> Requirement
For the data below, give the number of lines that include the word "export" and nothing else.

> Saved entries
= = = = =

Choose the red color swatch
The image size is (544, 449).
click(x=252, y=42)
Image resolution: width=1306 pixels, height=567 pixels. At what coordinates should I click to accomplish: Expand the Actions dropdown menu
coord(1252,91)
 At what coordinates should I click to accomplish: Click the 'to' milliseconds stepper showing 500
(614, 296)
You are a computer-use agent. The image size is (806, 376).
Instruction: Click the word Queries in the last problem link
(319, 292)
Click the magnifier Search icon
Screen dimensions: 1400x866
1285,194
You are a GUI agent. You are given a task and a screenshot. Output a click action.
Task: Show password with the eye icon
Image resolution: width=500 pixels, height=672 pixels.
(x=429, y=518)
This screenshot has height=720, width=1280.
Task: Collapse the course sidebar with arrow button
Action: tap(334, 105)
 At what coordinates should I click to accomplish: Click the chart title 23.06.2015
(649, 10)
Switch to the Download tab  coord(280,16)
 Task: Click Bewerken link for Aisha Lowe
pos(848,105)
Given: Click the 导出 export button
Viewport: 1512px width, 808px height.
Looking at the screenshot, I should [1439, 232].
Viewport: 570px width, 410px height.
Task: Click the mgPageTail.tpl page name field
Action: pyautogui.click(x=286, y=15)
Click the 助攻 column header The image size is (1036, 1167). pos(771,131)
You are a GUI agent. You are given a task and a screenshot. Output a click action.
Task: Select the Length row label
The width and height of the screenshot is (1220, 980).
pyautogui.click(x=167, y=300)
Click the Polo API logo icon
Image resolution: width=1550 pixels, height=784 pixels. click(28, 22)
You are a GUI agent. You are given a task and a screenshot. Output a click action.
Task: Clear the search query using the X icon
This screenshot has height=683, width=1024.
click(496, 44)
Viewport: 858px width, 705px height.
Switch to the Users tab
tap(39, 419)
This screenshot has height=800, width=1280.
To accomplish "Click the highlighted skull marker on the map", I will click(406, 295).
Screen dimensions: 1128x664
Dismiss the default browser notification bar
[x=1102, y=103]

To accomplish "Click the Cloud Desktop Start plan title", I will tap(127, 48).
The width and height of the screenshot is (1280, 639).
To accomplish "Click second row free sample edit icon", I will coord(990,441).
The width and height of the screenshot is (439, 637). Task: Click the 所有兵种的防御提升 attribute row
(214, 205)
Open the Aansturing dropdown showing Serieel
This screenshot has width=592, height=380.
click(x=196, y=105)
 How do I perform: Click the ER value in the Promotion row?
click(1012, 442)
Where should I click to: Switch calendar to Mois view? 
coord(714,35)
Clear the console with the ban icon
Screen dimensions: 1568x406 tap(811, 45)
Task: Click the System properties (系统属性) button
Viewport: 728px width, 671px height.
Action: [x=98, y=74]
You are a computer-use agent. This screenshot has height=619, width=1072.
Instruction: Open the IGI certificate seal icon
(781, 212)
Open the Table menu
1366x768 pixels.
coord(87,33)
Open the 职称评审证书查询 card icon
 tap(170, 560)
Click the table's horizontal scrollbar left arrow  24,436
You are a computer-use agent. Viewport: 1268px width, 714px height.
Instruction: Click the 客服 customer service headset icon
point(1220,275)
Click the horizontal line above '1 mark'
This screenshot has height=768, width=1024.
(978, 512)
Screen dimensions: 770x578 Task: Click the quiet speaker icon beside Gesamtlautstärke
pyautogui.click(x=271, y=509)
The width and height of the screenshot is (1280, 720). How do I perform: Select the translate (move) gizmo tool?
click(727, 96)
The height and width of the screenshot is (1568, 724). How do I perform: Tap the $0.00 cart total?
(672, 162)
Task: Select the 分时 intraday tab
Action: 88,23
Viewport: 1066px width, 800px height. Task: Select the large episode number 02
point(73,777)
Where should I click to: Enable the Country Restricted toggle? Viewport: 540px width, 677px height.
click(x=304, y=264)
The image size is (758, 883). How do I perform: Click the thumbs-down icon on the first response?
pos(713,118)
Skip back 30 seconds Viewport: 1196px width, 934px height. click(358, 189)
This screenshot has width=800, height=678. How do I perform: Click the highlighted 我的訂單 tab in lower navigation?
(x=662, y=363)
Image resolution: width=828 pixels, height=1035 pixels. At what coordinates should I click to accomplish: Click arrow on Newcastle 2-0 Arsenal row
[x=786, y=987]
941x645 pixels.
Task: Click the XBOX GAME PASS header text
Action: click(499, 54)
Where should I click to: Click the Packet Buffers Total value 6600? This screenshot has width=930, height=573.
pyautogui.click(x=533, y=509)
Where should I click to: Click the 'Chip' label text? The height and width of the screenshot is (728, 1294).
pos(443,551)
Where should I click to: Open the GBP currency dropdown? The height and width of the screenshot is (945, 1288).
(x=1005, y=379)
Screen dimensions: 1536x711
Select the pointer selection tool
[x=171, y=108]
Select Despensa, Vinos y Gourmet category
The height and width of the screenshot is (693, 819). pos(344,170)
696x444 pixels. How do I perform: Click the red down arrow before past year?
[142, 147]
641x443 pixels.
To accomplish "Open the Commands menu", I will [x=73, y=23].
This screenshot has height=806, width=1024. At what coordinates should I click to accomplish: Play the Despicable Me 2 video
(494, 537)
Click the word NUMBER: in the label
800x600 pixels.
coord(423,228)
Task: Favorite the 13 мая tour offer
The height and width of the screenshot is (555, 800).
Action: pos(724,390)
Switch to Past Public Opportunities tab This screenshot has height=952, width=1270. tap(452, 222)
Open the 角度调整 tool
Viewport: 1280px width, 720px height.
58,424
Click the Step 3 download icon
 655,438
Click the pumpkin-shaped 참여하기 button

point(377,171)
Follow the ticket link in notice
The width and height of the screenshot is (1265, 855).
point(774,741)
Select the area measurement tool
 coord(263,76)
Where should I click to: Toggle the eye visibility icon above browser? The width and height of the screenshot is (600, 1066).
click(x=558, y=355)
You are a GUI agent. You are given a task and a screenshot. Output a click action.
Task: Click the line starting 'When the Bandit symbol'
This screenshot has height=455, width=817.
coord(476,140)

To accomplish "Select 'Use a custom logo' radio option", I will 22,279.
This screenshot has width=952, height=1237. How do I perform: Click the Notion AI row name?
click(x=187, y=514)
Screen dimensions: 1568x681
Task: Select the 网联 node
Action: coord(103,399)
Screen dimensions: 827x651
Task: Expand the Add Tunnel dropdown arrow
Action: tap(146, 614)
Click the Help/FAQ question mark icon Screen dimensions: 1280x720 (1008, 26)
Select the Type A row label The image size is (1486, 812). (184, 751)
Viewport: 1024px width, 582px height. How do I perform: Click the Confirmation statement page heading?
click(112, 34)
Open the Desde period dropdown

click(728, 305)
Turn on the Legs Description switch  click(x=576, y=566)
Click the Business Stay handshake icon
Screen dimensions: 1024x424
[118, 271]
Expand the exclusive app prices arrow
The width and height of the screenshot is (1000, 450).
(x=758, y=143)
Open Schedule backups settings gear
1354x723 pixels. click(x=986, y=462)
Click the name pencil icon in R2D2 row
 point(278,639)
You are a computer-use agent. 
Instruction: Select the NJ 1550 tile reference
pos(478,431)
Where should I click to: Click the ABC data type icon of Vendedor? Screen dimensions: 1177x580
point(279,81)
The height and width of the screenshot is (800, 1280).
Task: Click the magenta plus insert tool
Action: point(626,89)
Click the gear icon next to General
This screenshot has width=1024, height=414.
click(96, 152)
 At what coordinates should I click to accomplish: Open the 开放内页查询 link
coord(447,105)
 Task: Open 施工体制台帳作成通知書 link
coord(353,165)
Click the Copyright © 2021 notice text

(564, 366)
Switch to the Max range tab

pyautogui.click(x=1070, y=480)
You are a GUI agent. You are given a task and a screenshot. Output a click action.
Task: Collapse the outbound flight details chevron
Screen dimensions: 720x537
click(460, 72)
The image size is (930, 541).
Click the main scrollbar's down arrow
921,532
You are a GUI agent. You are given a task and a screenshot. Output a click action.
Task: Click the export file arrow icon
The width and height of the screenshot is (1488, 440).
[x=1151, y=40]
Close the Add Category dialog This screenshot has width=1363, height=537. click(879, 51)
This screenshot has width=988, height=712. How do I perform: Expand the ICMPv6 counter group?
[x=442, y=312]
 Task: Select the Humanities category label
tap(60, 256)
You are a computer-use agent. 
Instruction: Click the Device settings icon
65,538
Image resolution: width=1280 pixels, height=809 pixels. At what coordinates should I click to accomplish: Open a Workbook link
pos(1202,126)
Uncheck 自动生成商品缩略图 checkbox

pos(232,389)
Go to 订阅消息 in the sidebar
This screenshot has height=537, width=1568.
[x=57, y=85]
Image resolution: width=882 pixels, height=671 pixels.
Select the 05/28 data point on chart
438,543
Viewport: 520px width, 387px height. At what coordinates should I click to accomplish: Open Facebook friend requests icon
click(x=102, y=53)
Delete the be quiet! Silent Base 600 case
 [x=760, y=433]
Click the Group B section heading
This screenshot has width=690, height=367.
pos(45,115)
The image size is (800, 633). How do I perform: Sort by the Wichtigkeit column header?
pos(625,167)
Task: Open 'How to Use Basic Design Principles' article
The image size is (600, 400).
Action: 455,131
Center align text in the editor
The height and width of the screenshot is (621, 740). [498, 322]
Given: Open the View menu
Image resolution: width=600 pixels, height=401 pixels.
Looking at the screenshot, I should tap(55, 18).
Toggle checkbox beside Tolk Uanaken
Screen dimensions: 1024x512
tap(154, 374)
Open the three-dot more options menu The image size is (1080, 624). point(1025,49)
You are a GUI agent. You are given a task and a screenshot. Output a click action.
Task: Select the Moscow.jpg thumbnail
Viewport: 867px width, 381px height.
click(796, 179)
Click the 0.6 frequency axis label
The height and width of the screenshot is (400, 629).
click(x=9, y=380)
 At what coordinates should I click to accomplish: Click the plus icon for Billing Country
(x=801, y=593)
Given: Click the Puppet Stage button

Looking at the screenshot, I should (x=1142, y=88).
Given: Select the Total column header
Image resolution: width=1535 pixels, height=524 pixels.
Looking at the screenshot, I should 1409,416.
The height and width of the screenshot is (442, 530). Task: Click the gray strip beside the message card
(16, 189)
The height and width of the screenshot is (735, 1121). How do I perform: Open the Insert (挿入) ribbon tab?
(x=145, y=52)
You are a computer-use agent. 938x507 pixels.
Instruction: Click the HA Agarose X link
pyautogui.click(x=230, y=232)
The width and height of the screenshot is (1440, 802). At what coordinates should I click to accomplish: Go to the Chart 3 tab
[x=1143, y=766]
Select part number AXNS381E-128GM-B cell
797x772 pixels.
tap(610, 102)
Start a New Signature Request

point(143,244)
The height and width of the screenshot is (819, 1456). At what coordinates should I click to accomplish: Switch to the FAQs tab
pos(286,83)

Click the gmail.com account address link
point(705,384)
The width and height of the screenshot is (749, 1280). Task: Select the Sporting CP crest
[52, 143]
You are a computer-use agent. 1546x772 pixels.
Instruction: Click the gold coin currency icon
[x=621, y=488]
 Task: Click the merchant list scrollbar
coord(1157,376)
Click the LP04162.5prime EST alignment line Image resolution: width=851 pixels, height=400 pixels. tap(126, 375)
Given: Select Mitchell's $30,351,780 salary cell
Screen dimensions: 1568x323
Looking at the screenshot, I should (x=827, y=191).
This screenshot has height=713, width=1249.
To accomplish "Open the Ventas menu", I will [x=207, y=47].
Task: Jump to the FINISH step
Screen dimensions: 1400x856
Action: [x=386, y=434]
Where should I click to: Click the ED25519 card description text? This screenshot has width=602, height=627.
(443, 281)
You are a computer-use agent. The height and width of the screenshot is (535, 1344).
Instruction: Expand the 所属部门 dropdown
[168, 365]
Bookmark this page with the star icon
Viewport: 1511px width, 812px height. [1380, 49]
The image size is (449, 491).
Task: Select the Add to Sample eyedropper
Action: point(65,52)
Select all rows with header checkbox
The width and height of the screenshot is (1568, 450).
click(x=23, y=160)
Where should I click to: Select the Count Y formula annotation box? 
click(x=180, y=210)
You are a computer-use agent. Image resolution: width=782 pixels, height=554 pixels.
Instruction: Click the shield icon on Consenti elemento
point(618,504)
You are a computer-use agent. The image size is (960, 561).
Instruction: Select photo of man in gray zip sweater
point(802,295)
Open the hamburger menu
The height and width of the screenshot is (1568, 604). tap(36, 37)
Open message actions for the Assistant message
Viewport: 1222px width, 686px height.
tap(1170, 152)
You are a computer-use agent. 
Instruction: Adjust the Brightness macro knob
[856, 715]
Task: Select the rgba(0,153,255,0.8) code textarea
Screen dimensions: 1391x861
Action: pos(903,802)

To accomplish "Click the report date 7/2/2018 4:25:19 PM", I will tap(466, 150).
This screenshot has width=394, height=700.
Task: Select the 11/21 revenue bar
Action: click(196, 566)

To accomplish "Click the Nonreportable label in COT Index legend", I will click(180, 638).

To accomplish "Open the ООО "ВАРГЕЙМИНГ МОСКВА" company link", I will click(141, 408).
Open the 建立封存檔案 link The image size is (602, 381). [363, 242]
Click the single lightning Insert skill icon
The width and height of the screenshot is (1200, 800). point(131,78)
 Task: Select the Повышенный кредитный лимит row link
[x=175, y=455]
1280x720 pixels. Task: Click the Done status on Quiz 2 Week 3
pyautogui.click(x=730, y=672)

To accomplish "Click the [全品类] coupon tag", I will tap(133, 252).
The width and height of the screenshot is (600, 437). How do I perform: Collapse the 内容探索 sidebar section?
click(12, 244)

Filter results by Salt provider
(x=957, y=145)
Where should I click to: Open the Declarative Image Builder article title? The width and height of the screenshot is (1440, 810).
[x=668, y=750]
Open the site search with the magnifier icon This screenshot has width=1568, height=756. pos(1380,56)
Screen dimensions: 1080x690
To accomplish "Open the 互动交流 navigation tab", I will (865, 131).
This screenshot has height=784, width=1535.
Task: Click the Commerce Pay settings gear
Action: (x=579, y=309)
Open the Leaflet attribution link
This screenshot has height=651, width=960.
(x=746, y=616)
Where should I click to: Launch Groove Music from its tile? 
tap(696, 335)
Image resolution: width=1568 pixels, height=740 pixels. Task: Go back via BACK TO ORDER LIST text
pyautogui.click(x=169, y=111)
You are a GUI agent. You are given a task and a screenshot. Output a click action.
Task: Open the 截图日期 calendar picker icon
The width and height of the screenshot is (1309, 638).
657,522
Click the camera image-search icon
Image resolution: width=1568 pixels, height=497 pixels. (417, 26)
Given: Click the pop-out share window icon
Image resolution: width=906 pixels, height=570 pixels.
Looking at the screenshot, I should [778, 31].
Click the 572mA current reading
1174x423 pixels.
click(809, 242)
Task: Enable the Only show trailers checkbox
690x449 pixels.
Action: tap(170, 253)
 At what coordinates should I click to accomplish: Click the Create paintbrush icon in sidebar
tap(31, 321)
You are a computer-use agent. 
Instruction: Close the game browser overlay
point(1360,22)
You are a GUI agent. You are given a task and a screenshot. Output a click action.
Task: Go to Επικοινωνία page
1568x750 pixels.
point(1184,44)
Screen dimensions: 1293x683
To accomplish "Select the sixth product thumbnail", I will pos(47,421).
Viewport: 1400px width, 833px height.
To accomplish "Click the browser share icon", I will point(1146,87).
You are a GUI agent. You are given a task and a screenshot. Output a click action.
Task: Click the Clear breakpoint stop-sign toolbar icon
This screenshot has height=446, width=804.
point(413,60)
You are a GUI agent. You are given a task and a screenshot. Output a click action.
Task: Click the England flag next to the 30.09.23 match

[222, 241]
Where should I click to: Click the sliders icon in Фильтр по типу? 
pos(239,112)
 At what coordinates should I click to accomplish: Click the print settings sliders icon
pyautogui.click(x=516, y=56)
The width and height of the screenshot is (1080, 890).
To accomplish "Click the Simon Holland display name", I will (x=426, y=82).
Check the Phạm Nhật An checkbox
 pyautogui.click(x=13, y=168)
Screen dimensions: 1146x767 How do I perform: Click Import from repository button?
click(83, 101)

= = = = =

> Answer area
2